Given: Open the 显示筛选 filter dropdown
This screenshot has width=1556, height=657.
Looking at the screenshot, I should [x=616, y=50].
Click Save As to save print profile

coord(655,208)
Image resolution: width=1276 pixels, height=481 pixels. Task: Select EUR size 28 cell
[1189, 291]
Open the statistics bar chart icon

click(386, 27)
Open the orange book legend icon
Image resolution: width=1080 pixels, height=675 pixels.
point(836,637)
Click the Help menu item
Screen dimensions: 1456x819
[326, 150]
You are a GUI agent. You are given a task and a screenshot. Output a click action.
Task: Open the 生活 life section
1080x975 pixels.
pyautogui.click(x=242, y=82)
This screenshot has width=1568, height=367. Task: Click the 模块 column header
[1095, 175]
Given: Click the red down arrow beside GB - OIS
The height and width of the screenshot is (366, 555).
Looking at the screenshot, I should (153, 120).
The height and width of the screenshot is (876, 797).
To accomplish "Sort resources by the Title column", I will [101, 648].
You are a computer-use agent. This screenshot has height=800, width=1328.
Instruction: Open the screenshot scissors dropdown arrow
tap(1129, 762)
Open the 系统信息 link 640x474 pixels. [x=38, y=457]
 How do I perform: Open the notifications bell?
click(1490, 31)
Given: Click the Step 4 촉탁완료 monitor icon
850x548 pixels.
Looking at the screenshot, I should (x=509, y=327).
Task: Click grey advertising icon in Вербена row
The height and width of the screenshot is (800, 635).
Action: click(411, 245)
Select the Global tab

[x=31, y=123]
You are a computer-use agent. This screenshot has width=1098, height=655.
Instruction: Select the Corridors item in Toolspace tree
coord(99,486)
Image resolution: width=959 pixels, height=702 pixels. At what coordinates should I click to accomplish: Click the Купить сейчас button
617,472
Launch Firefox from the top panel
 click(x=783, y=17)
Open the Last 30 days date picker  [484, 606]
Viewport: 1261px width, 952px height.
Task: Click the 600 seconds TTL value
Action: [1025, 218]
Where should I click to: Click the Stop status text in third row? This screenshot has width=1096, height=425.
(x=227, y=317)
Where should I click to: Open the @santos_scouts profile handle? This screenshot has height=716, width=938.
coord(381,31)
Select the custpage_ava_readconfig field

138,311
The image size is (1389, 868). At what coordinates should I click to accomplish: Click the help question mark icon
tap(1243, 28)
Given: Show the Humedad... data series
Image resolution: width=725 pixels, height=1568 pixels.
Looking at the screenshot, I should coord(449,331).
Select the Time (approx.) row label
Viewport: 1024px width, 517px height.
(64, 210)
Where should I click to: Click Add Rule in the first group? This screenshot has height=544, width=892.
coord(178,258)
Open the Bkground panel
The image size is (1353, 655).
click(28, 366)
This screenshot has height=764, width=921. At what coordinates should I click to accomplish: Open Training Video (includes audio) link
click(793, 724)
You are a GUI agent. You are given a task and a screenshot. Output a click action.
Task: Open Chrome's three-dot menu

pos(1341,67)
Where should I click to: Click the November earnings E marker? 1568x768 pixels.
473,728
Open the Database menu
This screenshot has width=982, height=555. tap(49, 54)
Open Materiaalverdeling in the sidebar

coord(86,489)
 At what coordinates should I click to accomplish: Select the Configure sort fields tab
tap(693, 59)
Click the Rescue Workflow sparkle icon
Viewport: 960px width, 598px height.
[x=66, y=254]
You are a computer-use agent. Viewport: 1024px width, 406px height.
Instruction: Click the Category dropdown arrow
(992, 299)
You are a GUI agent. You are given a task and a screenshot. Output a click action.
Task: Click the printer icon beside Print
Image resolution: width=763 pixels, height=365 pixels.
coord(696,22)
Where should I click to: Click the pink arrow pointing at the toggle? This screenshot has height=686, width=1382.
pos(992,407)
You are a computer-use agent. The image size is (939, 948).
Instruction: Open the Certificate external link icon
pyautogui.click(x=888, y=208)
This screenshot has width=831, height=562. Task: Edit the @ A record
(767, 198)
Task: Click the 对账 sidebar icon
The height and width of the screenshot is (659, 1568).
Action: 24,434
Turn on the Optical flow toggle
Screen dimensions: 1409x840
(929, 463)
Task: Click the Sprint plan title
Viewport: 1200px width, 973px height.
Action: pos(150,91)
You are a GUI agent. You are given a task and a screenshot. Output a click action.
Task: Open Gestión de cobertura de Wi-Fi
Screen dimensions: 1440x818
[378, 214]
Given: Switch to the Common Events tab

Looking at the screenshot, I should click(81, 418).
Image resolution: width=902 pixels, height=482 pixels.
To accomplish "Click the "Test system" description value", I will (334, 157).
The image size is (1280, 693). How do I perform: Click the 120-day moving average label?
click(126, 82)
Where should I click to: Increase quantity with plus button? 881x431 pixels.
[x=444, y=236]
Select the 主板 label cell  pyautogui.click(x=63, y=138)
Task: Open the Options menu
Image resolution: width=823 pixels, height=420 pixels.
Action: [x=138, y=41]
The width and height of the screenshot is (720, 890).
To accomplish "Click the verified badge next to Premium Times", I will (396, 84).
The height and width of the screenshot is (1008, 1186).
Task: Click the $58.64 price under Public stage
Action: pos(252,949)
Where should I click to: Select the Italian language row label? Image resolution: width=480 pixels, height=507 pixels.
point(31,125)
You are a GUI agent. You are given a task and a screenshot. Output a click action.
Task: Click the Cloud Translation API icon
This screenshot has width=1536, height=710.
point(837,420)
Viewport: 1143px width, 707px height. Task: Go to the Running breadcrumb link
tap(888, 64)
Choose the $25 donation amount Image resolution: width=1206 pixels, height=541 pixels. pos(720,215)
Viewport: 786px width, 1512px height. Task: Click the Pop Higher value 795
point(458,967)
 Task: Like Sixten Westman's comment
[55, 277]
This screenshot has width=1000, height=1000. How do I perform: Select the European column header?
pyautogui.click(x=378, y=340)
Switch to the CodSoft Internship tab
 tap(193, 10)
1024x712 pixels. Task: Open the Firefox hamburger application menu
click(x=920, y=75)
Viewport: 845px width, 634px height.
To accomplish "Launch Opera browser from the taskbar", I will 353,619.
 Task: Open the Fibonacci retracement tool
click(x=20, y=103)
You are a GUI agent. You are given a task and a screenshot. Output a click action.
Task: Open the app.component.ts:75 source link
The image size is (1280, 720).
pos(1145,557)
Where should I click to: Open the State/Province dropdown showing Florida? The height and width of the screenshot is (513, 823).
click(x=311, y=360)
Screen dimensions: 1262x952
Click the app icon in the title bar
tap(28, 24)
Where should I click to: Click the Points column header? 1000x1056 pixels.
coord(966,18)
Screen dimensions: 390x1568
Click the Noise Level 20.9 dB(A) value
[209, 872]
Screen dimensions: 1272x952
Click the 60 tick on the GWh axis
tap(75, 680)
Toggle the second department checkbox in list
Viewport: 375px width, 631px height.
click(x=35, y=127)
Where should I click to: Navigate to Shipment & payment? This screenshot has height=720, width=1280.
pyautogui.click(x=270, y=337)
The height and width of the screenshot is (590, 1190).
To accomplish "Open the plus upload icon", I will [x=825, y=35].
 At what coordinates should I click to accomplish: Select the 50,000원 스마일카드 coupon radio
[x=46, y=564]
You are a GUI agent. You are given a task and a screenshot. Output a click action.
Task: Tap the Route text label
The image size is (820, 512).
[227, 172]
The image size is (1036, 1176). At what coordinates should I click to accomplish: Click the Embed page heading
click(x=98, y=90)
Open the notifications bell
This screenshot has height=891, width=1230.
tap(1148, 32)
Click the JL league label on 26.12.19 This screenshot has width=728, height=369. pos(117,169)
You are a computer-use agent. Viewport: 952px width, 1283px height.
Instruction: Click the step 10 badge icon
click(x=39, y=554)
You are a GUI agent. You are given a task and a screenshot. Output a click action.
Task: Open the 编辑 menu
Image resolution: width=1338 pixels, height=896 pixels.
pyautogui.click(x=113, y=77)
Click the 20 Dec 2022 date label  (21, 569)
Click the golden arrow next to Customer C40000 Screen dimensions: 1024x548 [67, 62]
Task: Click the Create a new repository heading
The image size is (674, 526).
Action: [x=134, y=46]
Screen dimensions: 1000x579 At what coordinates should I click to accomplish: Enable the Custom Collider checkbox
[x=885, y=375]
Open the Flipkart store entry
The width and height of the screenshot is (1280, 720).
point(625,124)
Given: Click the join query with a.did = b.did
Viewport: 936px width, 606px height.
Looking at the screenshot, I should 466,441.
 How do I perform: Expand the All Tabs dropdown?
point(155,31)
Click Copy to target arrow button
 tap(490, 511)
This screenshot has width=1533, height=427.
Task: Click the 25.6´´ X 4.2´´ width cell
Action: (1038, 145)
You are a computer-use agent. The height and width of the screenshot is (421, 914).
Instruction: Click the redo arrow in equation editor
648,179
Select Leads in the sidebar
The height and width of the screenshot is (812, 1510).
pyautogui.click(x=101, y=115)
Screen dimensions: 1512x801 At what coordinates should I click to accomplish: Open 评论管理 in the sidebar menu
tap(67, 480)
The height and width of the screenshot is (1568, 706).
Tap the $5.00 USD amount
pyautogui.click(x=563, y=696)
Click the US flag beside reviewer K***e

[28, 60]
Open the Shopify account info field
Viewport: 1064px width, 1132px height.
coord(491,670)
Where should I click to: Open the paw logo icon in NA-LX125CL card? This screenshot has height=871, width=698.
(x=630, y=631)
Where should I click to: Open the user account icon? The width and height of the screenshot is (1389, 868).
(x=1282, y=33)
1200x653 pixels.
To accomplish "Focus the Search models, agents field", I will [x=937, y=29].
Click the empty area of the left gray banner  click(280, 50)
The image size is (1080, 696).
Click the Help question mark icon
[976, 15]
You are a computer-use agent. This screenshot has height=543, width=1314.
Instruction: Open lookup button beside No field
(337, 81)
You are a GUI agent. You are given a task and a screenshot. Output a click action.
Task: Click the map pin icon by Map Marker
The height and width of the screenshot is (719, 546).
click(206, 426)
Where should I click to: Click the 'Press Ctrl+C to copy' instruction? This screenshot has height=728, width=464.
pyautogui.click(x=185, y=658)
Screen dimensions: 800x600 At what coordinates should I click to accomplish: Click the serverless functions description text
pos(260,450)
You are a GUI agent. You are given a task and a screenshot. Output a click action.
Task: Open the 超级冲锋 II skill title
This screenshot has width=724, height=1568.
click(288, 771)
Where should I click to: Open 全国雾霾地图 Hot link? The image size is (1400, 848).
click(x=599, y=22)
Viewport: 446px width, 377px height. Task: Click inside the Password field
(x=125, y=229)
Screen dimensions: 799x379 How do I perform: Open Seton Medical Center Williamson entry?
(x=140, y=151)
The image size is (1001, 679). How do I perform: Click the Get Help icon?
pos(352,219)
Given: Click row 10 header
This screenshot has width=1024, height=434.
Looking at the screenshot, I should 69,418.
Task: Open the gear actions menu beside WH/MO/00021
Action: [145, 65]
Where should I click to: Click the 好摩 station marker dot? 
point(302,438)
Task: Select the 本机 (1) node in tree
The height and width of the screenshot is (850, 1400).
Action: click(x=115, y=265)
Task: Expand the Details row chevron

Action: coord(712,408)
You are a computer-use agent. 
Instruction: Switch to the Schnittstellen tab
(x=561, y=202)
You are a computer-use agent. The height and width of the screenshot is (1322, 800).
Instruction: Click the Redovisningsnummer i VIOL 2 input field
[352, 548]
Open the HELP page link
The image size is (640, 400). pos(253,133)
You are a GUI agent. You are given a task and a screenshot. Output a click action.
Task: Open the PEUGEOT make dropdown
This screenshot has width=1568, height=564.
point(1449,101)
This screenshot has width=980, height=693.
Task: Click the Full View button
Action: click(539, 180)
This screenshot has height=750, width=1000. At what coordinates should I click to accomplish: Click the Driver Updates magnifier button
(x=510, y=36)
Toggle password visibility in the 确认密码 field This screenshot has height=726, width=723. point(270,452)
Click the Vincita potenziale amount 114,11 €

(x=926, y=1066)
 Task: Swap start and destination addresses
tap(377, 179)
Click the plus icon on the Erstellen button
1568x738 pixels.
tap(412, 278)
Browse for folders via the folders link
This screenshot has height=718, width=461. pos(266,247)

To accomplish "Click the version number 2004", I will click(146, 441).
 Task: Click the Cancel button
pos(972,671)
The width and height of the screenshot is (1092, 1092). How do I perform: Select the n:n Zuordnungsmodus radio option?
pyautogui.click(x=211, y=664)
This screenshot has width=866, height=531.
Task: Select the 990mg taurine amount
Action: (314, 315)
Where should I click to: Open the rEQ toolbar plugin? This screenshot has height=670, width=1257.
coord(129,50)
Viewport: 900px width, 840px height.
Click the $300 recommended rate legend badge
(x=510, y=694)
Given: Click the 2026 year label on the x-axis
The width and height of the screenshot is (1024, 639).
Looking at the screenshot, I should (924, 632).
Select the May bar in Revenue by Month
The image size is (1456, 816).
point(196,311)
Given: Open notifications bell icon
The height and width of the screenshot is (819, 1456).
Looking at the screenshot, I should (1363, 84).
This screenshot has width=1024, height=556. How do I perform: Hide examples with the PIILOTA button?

> [Task brief] Return each line from the material that includes the string "computer".

> [Solution for this task]
You are a computer-use agent. This screenshot has height=800, width=1328.
You are a computer-use agent. This screenshot has width=1098, height=655.
You are a computer-use agent. Viewport: 1024px width, 406px height.
You are a computer-use agent. The image size is (939, 948).
You are a computer-use agent. Viewport: 952px width, 1283px height.
You are a computer-use agent. The height and width of the screenshot is (421, 914).
You are a computer-use agent. This screenshot has height=543, width=1314.
You are a computer-use agent. 
You are a computer-use agent. The height and width of the screenshot is (1322, 800).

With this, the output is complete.